Les manifestations représentent la face visible de ce changement de paradigme. Elles ne sont plus encadrées par des syndicats, aujourd’hui ridiculisés, méprisés, voire ouvertement rejetés, et se caractérisent par une croissance des violences symboliques. Si certaines de ces violences sont dues à des groupes d’extrême-gauche, les considérer comme uniques responsables serait se voiler la face : les Gilets Jaunes, notamment, étaient largement à droite et cela ne les a pas empêchés d’investir l’Arc De Triomphe, ou d’incendier le Fouquet’s, une préfecture ou des péages.
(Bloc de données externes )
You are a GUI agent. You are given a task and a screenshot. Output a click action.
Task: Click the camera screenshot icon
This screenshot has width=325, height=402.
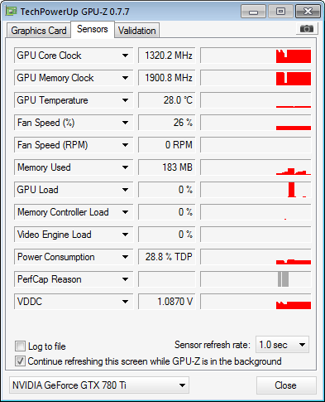click(307, 28)
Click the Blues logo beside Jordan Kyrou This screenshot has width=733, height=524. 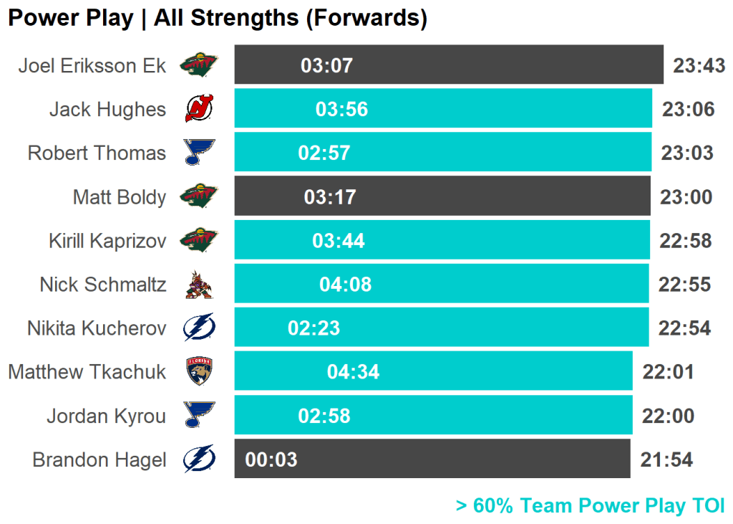[198, 416]
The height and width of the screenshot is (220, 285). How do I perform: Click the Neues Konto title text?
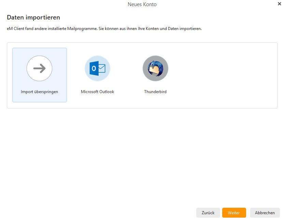pyautogui.click(x=142, y=4)
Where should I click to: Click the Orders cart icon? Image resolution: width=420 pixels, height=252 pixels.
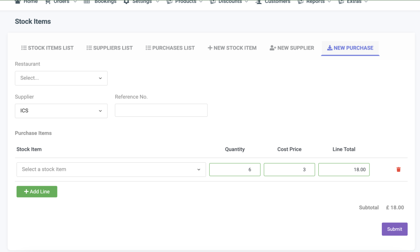48,2
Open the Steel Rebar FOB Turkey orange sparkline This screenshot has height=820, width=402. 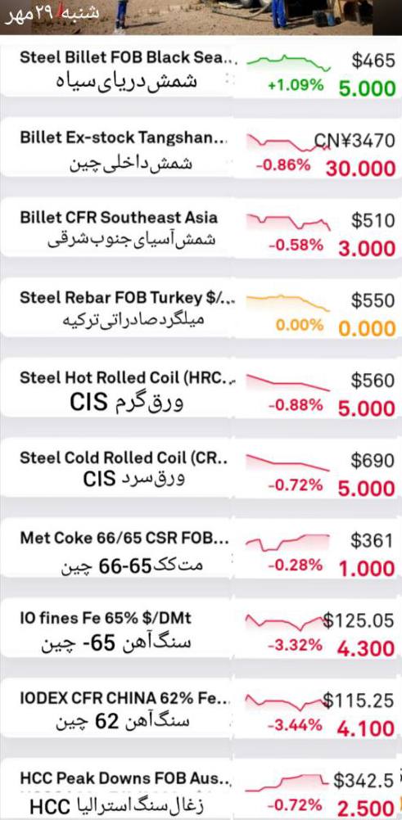click(x=288, y=303)
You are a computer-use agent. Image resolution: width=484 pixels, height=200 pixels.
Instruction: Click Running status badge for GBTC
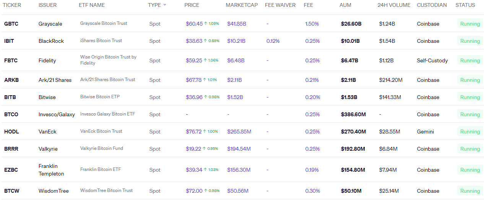(x=470, y=24)
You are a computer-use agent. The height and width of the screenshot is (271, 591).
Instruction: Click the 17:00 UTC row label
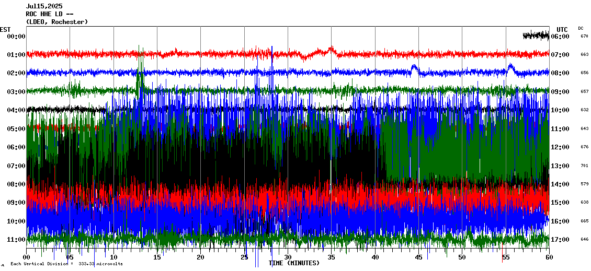563,240
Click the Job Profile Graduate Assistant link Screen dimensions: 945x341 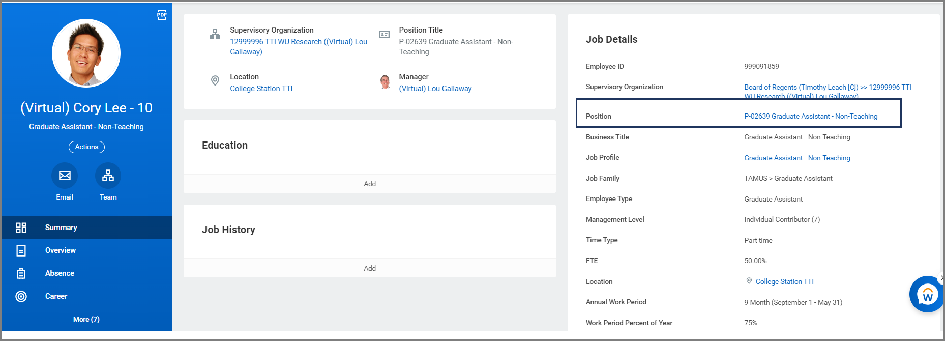click(x=797, y=158)
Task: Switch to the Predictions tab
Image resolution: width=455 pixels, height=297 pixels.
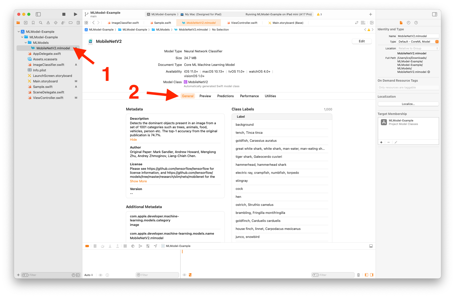Action: (225, 96)
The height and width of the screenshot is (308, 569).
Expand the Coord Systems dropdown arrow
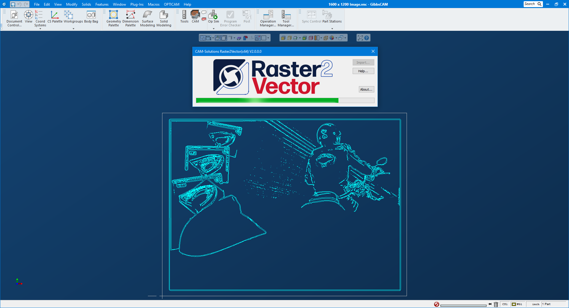(x=40, y=29)
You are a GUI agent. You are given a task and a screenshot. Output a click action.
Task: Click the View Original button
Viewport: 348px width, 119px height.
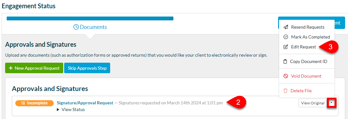click(313, 103)
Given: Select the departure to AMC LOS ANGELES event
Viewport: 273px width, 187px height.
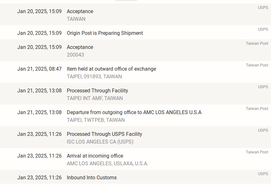Looking at the screenshot, I should coord(134,113).
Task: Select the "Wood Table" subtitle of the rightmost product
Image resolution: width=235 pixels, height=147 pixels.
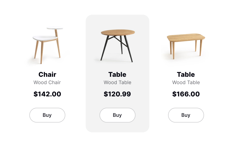Action: (186, 82)
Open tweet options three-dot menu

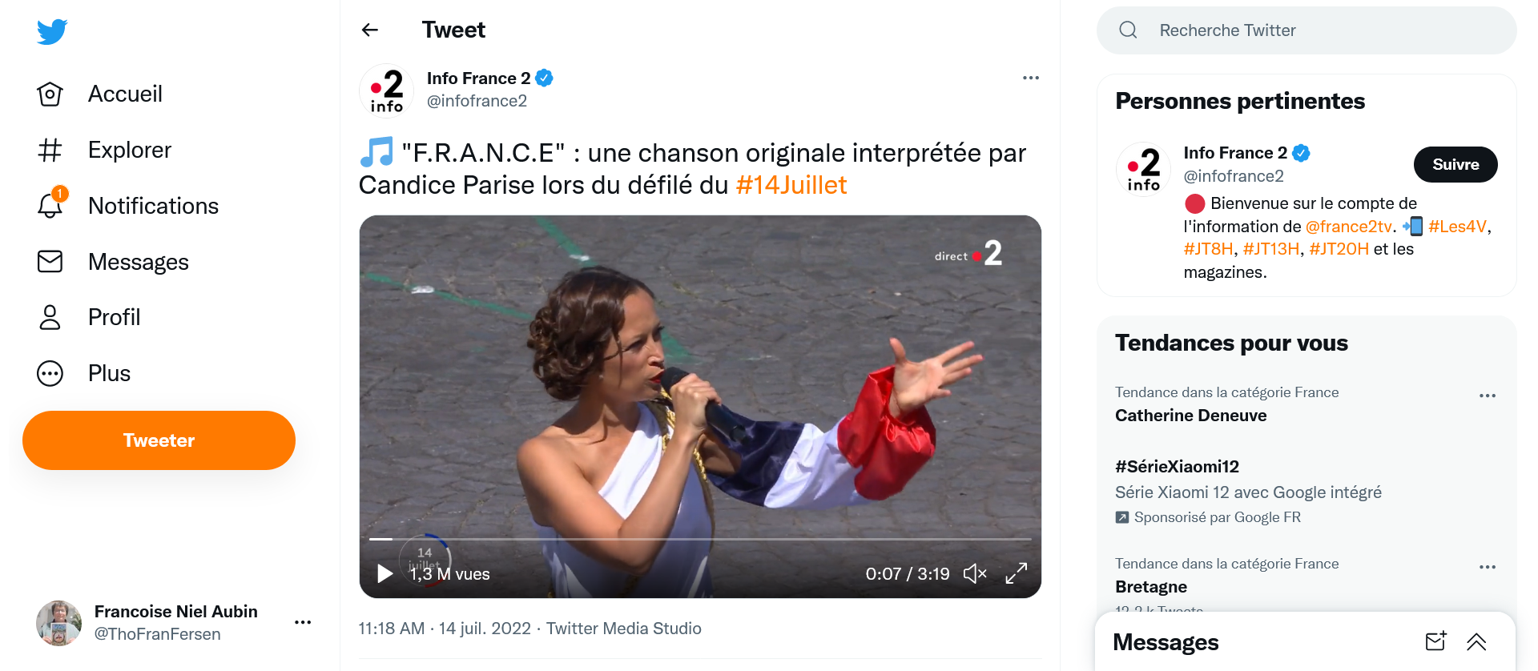pos(1030,78)

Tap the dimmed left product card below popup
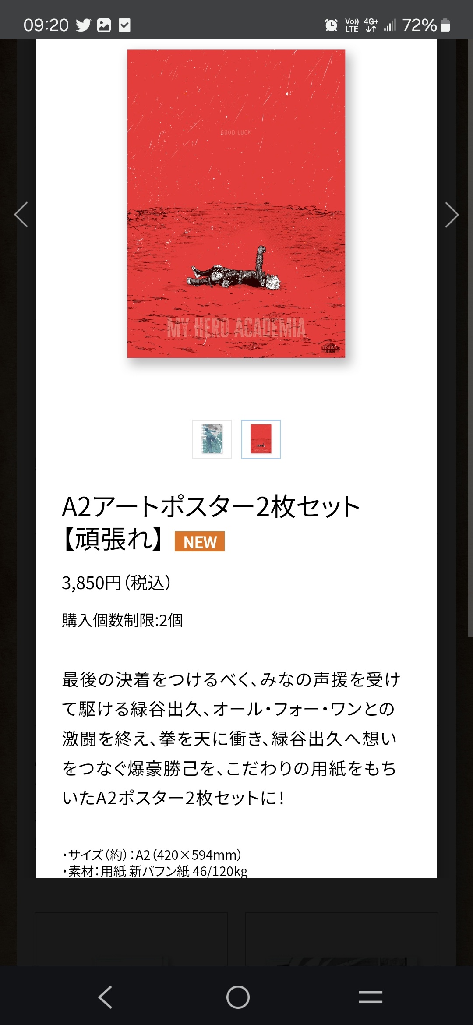pyautogui.click(x=131, y=939)
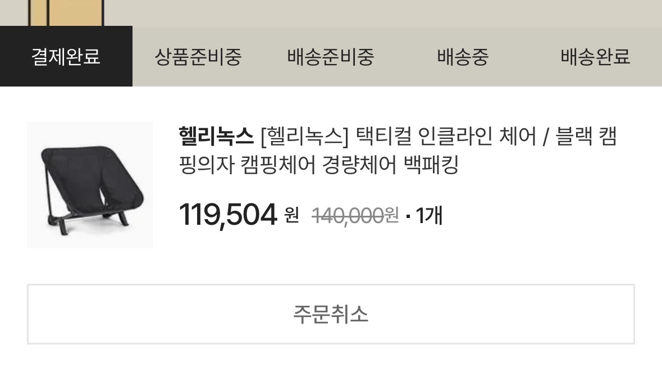This screenshot has height=381, width=662.
Task: Click the dot separator before 1개
Action: click(x=408, y=217)
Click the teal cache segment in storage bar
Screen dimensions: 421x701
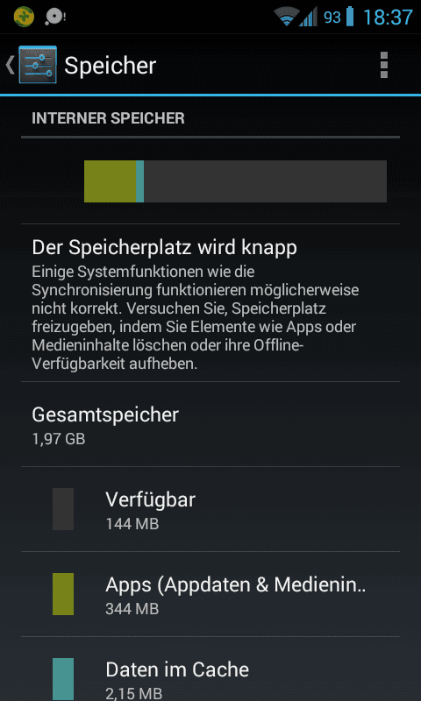click(x=139, y=181)
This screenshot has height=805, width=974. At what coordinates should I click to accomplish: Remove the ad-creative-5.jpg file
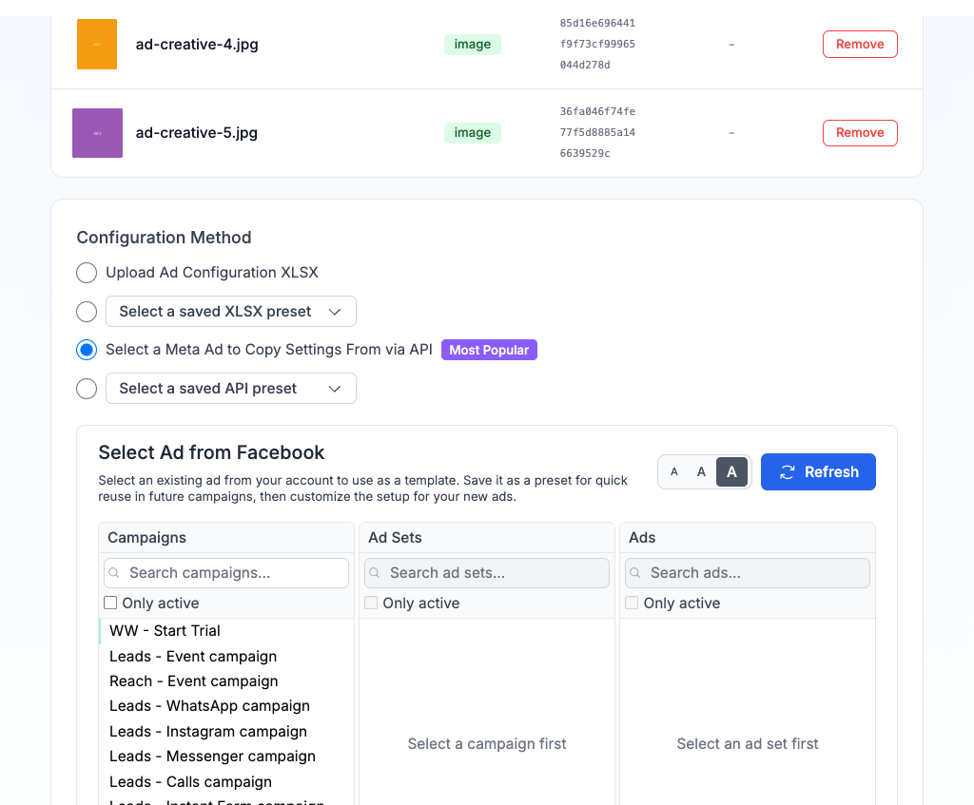tap(860, 133)
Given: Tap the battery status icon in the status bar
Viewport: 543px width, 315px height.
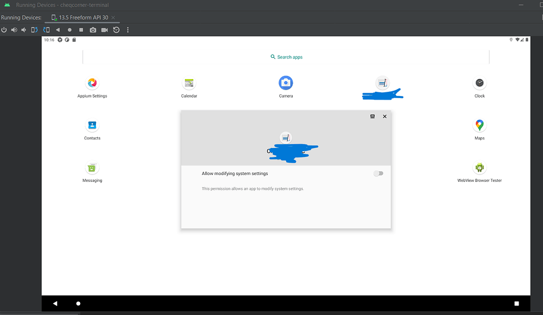Looking at the screenshot, I should 527,39.
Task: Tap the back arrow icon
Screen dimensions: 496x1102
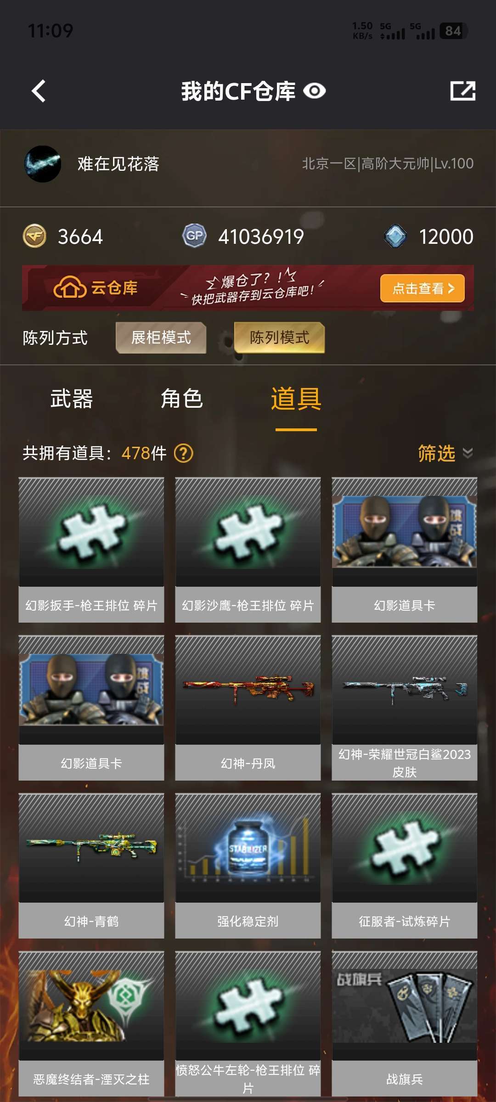Action: (39, 91)
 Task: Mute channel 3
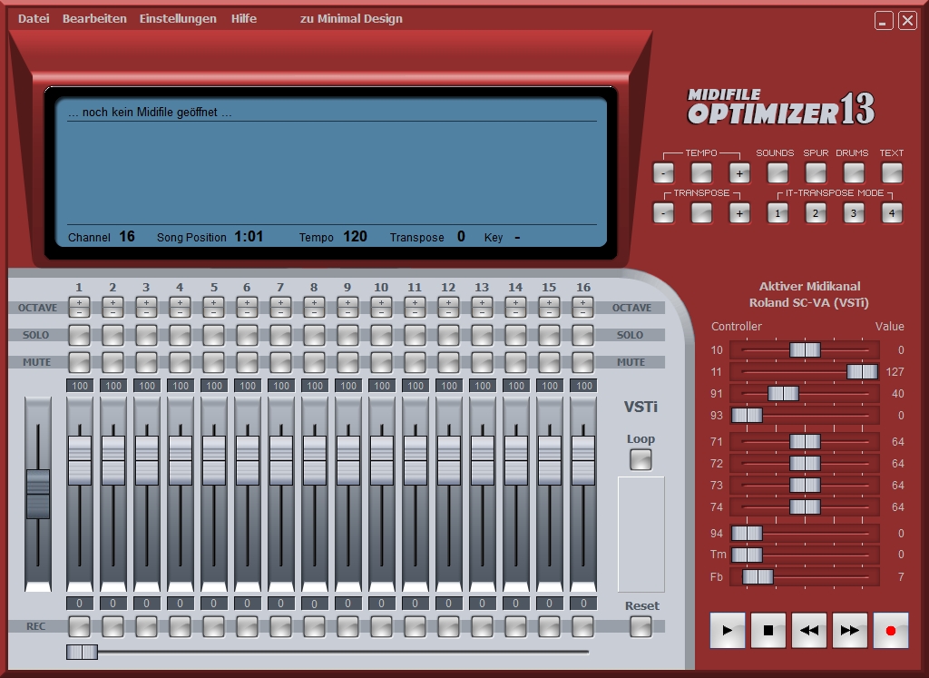(145, 361)
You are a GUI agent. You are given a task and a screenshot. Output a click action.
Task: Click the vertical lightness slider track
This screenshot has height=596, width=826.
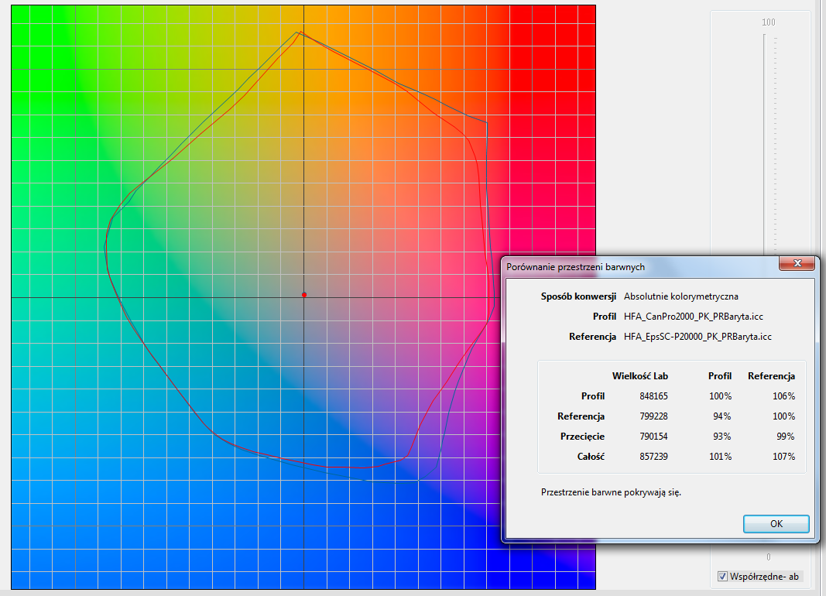pos(765,155)
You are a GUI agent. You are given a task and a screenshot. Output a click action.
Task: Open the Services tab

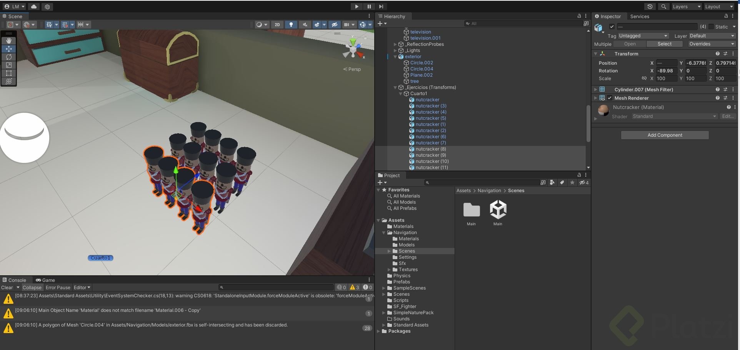[640, 16]
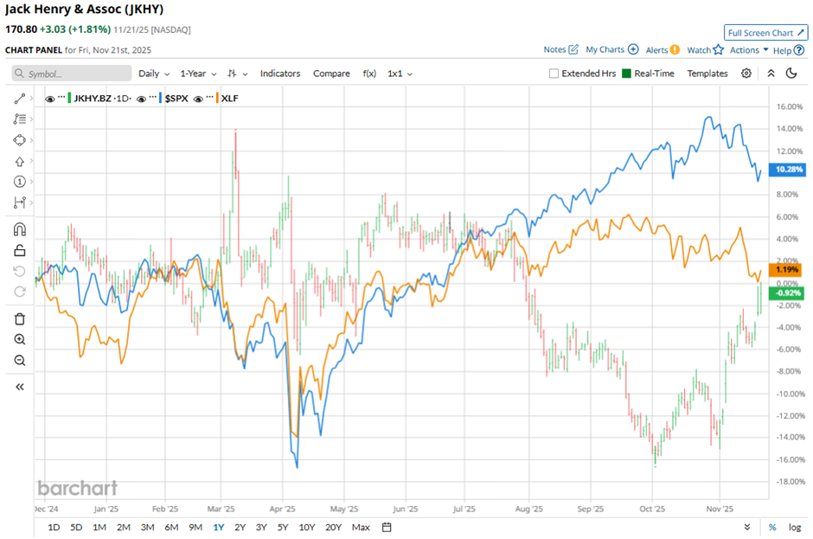Toggle visibility of the XLF series

point(199,99)
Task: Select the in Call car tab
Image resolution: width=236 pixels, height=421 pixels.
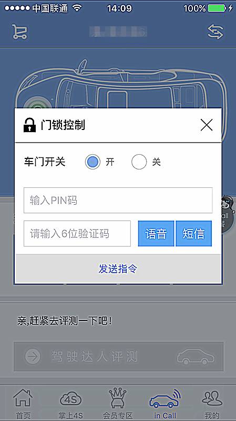Action: [165, 404]
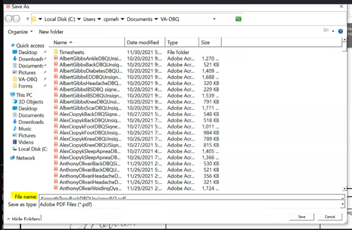Select the AlexCiopykSleepApnea PDF icon

point(57,151)
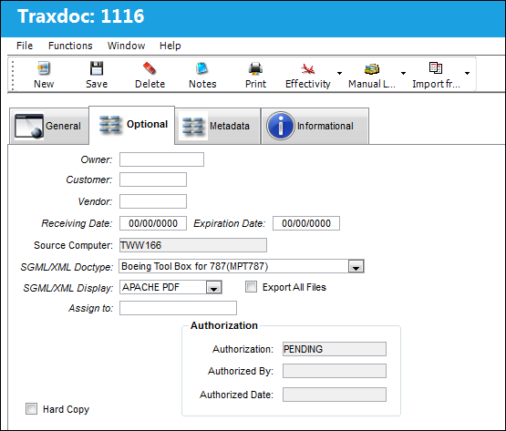Open the Functions menu
This screenshot has width=506, height=431.
click(70, 46)
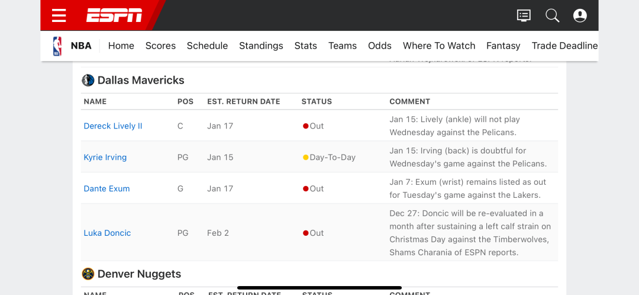The image size is (639, 295).
Task: Open the Where To Watch tab
Action: (x=439, y=46)
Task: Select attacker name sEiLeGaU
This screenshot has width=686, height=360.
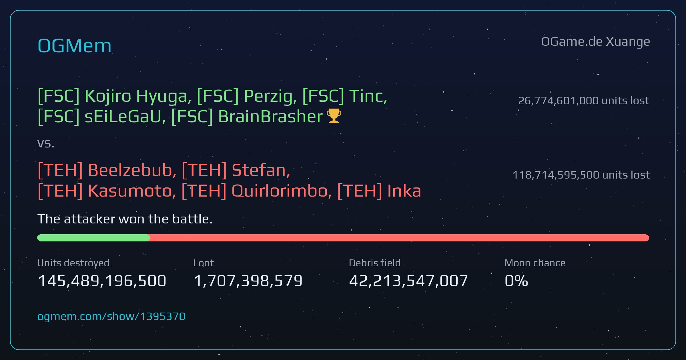Action: coord(123,117)
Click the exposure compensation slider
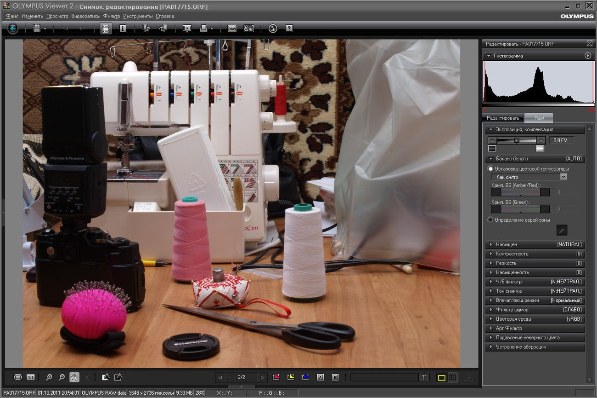This screenshot has height=398, width=597. [517, 140]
Il est même possible de remonter cette croissance de la violence manifestante jusqu’aux Bonnets Rouges, qui par leurs actions avaient obtenu gain de cause face au gouvernement. Cependant, en parallèle de la violence des masses semble se développer une violence plus ciblée, et ce particulièrement ces dernières années.

L’ère des attentats de l’Action Directe ou du groupe Charles-Martel est loin derrière nous. Pourtant, en l’espace d’un an, le FLNC et le FLB ont annoncé leur retour (discret, pour le moment) tandis que les arrestations de cellules d’extrême droite se multiplient. 11 individus de droite ont été condamnés pour avoir projeté un attentat depuis 2017, et plus d’une cinquantaine de dossiers attendent toujours d’être jugés. Du côté de l’extrême-gauche, 7 individus ont été appréhendés en 2020 pour avoir projeté un attentat. La DGSI a déjà exprimé à de nombreuses reprises son inquiétude au sujet de la « radicalisation » des groupuscules politiques, et craint d’autant plus l’action d’individus isolés et imprévisibles.

L’État ne semble pas prendre la mesure de ce bouleversement de la situation politique du pays et continue d’accroître son contrôle

Cependant, tout cela n’est que conjectures, faute d’une confirmation en chiffres des inquiétudes de la DGSI. Il faut donc regarder ce qui est mesurable dans cette augmentation de la violence politique : les agressions d’élus. Il faut dire que les images d’Emmanuel Macron fuyant le Puy-en-Velay, poursuivi par des manifestants galvanisés, ou celles de sa mémorable gifle, ont laissé des traces dans l’imaginaire collectif. En 2020, plus de 500 maires (ou adjoints) ont été victimes d’agressions physiques, soit 140 de plus qu’en 2018. De plus, en 2020, une soixantaine de parlementaires ont également été attaqués, et de nombreuses permanences se sont retrouvées vandalisées. En additionnant tous les types d’agressions, 1276 élus auraient été touchés sur l’année 2020 soit trois fois plus qu’en 2019. Cette tendance s’est confirmée en 2021, avec 605 maires et 162 parlementaires agressés physiquement, ce qui  constitueune augmentation fulgurante.

L’État ne semble pas prendre la mesure de ce bouleversement de la situation politique du pays et continue d’accroître son contrôle, participant pleinement au durcissement des rapports de force se mettant en place. On trouve par exemple dans le programme d’Emmanuel Macron pour 2022 une mesure consistant à « priver de droits civiques ceux qui s’en prennent aux dépositaires de l’autorité publique ». Récemment, il expliquait encore que les non-vaccinés n’étaient plus des citoyens. Comme souvent, ces mesures et discours sécuritaires ne sont pas dirigées contre les délinquants mais contre les Français désireux de se faire entendre et respecter.

Il est difficile d’estimer le résultat de cet accroissement des tensions, qui pourrait conduire à la transformation déjà entamée de notre État en régime autoritaire, ou bien déclencher un bouleversement historique tel que nous n’en avions pas connu depuis des décennies. L’avenir est incertain, mais sa violence ne l’est pas.